Старик затрясся весь и глаза руками закрыл.
— Ты только подумай, Федор Иванович! — продолжал он, поуспокоившись. — Подумай!.. В пустыне мерзлой, в темной келье, одинокий он сидит, слезы горькие ронит, может быть, и судьбину свою горькую клянет, и на Бога ропщет, по своим милым тоскует… А тут вдруг весточка от них из дали неведомой, как касаточка вешняя прилетит! Ведь душу-то его словно красным солнышком обогреет, словно теплым ветерком обвеет, ведь ему жить захочется, ведь Бог ему слезы даст… Ведь он радостью, как алмаз многоценный, просияет!

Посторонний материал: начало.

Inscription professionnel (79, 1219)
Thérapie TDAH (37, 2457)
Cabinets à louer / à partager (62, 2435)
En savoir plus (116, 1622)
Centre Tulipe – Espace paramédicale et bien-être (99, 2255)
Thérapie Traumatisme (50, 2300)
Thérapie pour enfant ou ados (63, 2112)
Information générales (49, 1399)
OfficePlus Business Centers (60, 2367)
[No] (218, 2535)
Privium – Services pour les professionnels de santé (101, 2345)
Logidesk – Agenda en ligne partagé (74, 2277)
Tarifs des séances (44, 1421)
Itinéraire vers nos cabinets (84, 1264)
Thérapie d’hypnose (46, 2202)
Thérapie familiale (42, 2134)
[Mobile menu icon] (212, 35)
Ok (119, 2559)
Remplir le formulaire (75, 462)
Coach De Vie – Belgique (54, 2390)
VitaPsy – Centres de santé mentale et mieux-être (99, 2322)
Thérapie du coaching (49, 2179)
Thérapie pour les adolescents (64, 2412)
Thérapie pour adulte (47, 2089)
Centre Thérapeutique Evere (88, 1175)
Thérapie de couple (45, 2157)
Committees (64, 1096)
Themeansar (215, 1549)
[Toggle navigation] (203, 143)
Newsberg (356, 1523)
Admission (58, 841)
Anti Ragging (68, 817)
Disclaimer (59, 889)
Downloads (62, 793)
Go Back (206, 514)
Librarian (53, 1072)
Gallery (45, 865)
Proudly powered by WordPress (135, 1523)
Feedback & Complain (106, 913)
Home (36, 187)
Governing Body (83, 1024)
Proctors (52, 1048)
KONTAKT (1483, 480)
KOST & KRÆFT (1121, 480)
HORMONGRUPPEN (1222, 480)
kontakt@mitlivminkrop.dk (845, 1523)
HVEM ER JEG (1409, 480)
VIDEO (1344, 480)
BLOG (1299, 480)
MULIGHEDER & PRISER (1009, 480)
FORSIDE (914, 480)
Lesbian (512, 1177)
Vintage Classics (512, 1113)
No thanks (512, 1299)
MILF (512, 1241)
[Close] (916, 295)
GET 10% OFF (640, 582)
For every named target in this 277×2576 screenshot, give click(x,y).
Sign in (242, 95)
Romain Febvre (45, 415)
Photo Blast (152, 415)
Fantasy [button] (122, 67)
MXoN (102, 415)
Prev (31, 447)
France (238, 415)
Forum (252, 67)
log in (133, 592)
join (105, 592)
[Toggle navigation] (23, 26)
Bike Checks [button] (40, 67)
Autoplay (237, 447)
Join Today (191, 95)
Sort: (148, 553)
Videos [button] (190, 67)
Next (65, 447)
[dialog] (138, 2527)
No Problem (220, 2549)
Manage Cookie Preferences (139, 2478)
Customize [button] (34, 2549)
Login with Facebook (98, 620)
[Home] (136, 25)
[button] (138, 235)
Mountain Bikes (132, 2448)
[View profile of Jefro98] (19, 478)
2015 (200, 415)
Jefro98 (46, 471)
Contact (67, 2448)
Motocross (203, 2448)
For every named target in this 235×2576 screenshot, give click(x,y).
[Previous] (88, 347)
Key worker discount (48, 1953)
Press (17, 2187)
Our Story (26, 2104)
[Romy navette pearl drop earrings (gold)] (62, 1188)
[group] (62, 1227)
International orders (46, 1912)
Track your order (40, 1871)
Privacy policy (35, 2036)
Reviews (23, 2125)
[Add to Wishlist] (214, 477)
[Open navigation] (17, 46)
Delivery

Федор Калашник вскочил с лавки и зашагал по светелке.
— Кабы я знал, Сидорыч, что тебя на это дело хватит, я бы тебе последнюю полушку отдал, последнюю рубаху с себя снял бы!
— Меня-то не хватит! — самоуверенно и твердо произнес старик. — Да есть ли на свете такая сила богатырская, чтобы супротив Божьей воли выстояла? А на доброе-то дело только по Божьей воле люди идут! Не я пойду — Бог поведет! Не я моими грешными руками совершу — Бог мне даст. А коли-то Ему угодно, Он и силы найдет, и старика помолодит, и младенцу даст крепость львиную!..
— Ну, коли так, — решительно сказал Федор Калашник, — так готовься в путь. Бери себе казны сколько надобно, бери в товарищи из своих ребят, кого сам захочешь. Мы с дядей хоть завтра тебя снарядим в путь. Ступай, служи службу своим боярам, как тебе Бог на душу положит!
— Батюшка! Федор Иванович! — воскликнул Сидорыч, всплеснув руками и вглядываясь в лицо молодого Купца. — Да ты не шутишь? Не потешаешься над стариком? Ты взаправду?..
— Что ты, старина? Аль Федора Калашника не знаешь? Отродясь я не лукавил и слова не ломал. Что вымолвил, то и выдолбил. Говорю тебе: собирайся в путь, бери товарищей надежных, бери запас дорожный, и с Богом!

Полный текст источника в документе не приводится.